Huang Wenqing grew up in a remote village in China’s Anhui province, where his family were pig farmers. Today he is a team manager in a car components factory in the suburbs of Beijing. Huang, 32, is part of a huge wave of rural workers streaming into China’s cities in search of better opportunities.
People like him have been driving the country’s fast urbanization, a process which will see six out of every 10 Chinese people living in cities in 20 years, according to a top development planning official.
That means the nation will have around 900 million urban dwellers by 2030.
The Chinese Ministry of Housing and Urban-Rural Construction said that around 600 million people – 45 percent of the population – were urban dwellers by the end of 2007.
“The ratio has more than doubled from 21 percent in 1982, and the country remains on the fast track of urbanization,” Zhang Qin, deputy director of the ministry’s Urban and Rural Planning Department, said at a news conference.
She said that China will maintain its rapid pace of urbanization over the next two decades.
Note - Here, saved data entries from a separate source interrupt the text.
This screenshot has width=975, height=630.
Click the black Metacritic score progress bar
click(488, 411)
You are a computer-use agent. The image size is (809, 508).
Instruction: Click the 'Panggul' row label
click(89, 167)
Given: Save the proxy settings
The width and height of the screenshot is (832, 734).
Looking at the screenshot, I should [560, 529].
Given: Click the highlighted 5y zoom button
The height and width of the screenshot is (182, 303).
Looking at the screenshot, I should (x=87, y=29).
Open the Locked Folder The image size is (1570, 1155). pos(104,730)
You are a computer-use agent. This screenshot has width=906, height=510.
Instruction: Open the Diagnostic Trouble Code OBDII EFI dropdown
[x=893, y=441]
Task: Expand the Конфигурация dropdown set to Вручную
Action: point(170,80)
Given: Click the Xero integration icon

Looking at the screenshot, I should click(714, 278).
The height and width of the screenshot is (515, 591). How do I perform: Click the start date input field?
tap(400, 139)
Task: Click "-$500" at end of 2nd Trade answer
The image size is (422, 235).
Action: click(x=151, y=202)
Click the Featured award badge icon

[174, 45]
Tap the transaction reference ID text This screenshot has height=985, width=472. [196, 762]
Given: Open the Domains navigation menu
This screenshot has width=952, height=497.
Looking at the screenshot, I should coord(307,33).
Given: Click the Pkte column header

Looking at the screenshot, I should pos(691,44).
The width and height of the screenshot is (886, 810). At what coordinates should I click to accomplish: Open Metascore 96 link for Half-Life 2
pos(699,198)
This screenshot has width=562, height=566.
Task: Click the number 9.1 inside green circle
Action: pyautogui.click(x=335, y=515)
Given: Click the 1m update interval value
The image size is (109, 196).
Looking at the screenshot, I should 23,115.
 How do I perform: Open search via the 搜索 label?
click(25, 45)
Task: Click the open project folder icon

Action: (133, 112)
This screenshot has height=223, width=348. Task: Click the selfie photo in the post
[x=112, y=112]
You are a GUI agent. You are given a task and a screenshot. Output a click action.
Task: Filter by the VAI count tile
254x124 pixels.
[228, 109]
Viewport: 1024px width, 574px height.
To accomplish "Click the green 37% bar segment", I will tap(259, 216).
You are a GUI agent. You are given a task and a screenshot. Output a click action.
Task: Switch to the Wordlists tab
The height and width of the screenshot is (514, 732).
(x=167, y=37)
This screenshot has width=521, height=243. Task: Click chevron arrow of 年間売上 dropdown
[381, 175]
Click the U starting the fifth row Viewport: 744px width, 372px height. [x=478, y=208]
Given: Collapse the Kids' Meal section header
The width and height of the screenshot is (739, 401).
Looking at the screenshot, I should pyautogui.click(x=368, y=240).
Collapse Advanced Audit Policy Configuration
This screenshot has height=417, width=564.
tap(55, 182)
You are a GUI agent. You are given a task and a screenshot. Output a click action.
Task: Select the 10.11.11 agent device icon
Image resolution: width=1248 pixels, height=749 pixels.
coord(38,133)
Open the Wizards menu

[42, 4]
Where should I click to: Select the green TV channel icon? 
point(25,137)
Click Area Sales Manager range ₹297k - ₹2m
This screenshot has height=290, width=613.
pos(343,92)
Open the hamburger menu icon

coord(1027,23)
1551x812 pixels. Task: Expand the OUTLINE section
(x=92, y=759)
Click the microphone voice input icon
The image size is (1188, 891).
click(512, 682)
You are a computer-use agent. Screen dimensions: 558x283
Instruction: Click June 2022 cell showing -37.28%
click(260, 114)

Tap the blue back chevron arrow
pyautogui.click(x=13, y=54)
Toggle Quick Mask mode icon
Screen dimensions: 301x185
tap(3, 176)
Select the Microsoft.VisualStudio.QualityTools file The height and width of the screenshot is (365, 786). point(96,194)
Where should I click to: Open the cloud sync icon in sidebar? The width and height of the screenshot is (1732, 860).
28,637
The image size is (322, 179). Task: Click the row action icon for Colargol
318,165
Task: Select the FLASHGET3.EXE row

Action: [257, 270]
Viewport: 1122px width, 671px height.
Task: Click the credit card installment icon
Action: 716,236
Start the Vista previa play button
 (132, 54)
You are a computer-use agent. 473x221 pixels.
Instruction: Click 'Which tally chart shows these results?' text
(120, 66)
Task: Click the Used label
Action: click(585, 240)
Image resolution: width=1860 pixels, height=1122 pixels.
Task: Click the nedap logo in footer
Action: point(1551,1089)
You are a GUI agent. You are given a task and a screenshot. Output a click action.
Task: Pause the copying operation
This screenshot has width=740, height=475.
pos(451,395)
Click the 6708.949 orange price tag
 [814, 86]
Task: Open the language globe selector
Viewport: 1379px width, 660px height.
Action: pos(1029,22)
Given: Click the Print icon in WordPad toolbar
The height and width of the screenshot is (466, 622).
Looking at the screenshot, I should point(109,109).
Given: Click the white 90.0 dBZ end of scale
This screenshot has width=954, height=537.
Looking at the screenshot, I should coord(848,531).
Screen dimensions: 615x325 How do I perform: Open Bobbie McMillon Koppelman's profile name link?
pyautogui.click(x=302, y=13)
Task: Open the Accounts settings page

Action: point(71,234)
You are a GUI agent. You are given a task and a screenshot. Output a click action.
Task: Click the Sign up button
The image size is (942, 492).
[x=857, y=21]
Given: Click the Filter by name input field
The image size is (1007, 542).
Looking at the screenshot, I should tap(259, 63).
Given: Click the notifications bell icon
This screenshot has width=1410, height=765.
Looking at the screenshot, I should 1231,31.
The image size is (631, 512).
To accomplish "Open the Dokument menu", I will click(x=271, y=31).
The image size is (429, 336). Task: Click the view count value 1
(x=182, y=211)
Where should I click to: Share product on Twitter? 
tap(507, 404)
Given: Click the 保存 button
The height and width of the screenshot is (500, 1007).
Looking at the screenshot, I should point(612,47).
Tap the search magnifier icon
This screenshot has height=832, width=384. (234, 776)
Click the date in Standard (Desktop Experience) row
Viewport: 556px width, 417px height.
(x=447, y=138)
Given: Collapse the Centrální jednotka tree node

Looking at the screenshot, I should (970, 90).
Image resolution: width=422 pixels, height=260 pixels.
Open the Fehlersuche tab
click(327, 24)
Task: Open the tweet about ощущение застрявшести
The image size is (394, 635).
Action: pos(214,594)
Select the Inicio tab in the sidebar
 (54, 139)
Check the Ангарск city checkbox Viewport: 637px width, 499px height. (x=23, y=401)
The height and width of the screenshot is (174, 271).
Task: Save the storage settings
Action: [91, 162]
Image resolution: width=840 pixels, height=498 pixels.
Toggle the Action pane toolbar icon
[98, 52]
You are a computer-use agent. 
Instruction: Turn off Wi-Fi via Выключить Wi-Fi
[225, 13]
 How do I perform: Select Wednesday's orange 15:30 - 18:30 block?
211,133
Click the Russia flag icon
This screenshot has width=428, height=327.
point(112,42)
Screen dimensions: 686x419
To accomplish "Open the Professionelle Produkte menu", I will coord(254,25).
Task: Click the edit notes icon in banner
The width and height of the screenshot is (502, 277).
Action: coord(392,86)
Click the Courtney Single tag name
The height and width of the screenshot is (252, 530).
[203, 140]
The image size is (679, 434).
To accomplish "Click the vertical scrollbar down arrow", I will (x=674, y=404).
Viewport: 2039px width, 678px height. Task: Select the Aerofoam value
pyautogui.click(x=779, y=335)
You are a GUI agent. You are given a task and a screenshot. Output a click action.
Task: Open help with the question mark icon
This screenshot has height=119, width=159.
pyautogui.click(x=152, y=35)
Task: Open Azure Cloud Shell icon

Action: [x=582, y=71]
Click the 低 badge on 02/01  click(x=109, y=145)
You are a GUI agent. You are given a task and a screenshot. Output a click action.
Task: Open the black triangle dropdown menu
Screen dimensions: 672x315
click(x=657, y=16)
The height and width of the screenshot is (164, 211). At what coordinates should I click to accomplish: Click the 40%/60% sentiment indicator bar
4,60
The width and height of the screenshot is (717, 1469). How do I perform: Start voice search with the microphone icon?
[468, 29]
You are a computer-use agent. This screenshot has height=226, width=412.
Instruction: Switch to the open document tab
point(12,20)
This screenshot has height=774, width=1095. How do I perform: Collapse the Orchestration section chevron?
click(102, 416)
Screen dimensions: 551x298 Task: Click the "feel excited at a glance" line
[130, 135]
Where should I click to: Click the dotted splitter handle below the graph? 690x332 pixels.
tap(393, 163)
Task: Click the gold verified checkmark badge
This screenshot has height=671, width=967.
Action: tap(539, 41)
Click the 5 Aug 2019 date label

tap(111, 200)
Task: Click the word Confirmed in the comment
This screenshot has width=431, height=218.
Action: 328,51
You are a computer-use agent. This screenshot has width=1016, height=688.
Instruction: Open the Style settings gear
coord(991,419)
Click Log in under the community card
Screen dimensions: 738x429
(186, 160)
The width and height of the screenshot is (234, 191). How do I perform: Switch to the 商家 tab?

However, due to its large population, the nation could never match the urbanization level of 90 percent attained by some developed countries.
“Experts put China’s maximum urbanization level at 60 to 70 percent, and that is a quite reasonable estimate,” Zhang said.
Zhang said the rapid rate of urbanization has been putting great pressure on housing and public services in cities.
Officials from the ministry pledged to remove the obstacles facing migrant workers in cities, particularly with regard to employment, their children’s education and access to social security.